Large multipliers and squarers with fewer DSP blocks
Large integer multipliers and squarers are pervasively used to build floating-point operators. Bogdan Pasca and Florent de Dinechin proposed three methods to build them using fewer of the small multipliers available in the DSP blocks of current FPGAs [24] . A careful implementation of the classical Karatsuba-Ofman approach has a low overhead and may reduce embedded multiplier count from 4 to 3, from 9 to 6, or from 16 to 10. Building dedicated squarers entails the same savings without any overhead. For the recent Xilinx multipliers whose embedded multipliers are rectangular, these two approaches are inefficient, but a third approach, based on non-standard tiling, is proposed. The multipliers built this way are smaller and faster than those offered by vendor tools. In all the cases, the proposed architectures also try to make best use of the accumulation hardware present in the DSP blocks.
Multiplier-based square roots on FPGAs
Florent de Dinechin, Bogdan Pasca, Mioara Joldes, and Guillaume Revy also studied how these embedded multipliers can be used to implement the square root operation [34] . Compared to state-of-the-art digit recurrence approaches, an original polynomial approach, shown to be more efficient than classical quadratic iterations in this context, leads to a very short latency and low-power architecture for single precision.

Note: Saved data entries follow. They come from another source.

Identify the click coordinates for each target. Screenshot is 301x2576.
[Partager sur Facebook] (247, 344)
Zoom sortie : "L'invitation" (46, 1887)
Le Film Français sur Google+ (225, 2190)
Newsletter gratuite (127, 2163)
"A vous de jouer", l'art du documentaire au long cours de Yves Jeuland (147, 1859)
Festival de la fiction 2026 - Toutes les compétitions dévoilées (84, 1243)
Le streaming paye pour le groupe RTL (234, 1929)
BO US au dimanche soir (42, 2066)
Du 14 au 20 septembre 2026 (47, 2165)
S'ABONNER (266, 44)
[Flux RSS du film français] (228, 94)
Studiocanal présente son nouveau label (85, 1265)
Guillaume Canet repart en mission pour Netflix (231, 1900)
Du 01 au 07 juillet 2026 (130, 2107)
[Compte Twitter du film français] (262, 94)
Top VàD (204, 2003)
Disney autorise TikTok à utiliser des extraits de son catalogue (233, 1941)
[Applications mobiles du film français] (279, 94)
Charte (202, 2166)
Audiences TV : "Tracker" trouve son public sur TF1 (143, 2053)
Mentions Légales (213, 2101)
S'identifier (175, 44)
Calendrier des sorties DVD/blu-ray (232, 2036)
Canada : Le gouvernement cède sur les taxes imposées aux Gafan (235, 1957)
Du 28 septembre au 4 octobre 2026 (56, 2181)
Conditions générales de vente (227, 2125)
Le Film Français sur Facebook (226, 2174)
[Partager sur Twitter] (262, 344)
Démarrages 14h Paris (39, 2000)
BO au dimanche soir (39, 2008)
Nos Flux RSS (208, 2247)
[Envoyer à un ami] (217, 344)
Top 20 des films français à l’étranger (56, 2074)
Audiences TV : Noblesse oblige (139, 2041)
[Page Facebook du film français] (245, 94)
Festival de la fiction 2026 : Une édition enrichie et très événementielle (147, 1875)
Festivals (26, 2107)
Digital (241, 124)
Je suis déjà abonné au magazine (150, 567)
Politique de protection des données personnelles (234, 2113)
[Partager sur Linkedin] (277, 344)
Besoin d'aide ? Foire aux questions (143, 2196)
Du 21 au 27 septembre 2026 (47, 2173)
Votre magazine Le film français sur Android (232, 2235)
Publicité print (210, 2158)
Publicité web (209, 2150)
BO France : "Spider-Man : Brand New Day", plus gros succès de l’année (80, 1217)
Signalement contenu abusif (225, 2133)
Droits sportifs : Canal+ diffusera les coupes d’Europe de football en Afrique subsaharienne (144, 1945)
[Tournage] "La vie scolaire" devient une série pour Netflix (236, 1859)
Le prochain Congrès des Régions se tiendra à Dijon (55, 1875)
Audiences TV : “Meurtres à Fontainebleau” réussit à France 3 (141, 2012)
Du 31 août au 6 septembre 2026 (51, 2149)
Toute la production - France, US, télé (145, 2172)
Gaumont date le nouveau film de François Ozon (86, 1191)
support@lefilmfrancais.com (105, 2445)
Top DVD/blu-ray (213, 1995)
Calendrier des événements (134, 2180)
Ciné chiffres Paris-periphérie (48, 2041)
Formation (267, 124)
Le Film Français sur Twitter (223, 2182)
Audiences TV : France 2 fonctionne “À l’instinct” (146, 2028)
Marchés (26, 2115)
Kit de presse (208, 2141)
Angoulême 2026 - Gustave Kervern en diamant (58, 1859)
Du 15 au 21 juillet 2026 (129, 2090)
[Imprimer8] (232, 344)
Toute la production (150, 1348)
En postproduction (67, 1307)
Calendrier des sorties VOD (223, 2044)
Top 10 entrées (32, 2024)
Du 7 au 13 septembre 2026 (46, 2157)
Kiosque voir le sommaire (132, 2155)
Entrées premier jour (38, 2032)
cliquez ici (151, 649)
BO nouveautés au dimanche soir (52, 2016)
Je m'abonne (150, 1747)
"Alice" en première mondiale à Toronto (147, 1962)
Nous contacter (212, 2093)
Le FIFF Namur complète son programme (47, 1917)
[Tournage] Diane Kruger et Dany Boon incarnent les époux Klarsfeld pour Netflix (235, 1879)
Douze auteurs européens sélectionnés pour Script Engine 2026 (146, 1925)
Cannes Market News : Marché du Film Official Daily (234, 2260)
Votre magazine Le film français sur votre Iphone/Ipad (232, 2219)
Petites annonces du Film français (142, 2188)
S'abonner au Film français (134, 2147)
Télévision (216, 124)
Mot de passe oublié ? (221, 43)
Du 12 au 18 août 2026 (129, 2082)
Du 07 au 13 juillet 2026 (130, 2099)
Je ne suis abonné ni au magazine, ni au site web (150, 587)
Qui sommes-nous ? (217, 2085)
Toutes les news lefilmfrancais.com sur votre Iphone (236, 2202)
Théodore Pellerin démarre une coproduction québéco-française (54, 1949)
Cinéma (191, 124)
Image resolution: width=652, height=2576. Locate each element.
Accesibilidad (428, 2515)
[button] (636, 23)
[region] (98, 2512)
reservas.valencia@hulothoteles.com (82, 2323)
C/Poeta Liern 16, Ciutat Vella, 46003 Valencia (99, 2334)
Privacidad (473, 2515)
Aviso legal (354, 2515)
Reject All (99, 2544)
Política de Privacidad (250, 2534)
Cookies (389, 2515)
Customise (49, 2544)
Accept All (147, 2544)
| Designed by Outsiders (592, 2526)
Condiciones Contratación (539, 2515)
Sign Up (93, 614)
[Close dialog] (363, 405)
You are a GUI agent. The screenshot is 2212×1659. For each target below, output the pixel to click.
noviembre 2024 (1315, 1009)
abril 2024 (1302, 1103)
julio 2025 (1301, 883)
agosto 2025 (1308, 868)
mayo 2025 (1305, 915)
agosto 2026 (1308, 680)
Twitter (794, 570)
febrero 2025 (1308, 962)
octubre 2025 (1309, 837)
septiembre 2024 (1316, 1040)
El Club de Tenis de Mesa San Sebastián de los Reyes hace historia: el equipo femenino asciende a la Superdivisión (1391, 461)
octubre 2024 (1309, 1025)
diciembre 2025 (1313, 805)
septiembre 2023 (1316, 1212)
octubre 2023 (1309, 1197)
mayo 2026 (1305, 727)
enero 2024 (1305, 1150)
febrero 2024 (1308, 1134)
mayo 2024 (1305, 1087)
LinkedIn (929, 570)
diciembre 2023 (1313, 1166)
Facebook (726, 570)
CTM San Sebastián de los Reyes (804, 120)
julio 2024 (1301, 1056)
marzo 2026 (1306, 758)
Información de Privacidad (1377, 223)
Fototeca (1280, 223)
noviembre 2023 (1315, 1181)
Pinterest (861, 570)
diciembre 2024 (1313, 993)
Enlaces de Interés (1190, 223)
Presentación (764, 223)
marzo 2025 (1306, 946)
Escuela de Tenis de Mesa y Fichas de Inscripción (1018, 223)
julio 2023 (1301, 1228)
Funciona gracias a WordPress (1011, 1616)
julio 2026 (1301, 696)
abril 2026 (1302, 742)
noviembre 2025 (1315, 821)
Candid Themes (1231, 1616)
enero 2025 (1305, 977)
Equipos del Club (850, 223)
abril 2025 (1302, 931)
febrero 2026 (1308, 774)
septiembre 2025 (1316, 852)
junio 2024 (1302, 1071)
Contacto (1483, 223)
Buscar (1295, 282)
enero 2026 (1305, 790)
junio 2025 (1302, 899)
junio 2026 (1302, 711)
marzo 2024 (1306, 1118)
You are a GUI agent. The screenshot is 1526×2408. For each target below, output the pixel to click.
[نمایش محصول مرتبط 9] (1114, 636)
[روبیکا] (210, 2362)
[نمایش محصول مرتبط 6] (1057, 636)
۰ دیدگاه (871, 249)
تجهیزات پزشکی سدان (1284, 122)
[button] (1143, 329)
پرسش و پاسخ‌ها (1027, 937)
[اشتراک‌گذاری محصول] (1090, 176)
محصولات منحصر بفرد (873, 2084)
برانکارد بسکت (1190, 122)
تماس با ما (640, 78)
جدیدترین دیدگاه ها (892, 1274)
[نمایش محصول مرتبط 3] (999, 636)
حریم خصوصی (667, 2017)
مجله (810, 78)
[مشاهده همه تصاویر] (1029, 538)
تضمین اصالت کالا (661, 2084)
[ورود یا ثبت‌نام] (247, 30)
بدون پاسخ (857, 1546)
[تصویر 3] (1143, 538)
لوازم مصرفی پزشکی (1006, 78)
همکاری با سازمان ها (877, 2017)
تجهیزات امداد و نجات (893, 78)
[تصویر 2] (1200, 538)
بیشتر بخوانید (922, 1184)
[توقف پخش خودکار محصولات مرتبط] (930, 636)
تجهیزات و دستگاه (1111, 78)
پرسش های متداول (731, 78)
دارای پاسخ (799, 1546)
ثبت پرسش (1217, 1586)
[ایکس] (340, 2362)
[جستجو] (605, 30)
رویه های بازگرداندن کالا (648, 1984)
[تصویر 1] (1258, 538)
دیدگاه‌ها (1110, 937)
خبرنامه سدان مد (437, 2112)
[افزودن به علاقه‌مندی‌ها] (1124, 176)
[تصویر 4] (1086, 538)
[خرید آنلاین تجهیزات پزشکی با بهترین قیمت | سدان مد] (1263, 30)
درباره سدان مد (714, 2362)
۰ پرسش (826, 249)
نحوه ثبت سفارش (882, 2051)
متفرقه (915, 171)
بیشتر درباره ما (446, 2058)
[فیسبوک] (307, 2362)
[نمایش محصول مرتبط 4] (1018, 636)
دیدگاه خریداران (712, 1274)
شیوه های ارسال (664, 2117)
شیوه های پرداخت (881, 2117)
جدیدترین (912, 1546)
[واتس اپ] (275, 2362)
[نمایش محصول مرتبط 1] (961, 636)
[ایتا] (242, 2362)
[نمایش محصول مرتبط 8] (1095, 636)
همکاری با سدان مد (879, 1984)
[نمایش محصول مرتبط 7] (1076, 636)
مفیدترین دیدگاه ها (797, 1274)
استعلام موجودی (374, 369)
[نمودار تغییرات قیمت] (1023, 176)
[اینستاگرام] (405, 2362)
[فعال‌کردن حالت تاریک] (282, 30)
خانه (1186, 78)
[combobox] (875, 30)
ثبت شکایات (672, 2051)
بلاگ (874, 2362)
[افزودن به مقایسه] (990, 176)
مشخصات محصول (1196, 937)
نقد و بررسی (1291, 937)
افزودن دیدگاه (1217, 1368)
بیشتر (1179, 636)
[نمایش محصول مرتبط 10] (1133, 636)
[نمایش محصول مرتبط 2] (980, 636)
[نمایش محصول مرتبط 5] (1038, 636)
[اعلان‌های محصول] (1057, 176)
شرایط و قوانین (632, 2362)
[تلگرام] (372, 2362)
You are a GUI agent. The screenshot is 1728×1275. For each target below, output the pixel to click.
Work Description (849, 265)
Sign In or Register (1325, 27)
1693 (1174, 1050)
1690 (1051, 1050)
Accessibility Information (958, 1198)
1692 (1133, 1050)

For double-precision, it appears that the amount of glue logic in these multiplier-based approaches is comparable to the cost of a complete digit-recurrence approach, so only the advantage of shorter latency remains.
Design of an arithmetic-oriented operator generator framework
Florent de Dinechin, Bogdan Pasca, and Cristian Klein, then an internship student, showed how the arithmetic context can be exploited to build generators of highly efficient arithmetic operators [23] . The salient features of the FloPoCo open-source architecture generator framework are: an easy learning curve from VHDL, the ability to embed arbitrary synthesizable VHDL code, portability to mainstream FPGA targets from Xilinx and Altera, automatic management of complex pipelines with support for frequency-directed pipeline, and support for automatic test-bench generation.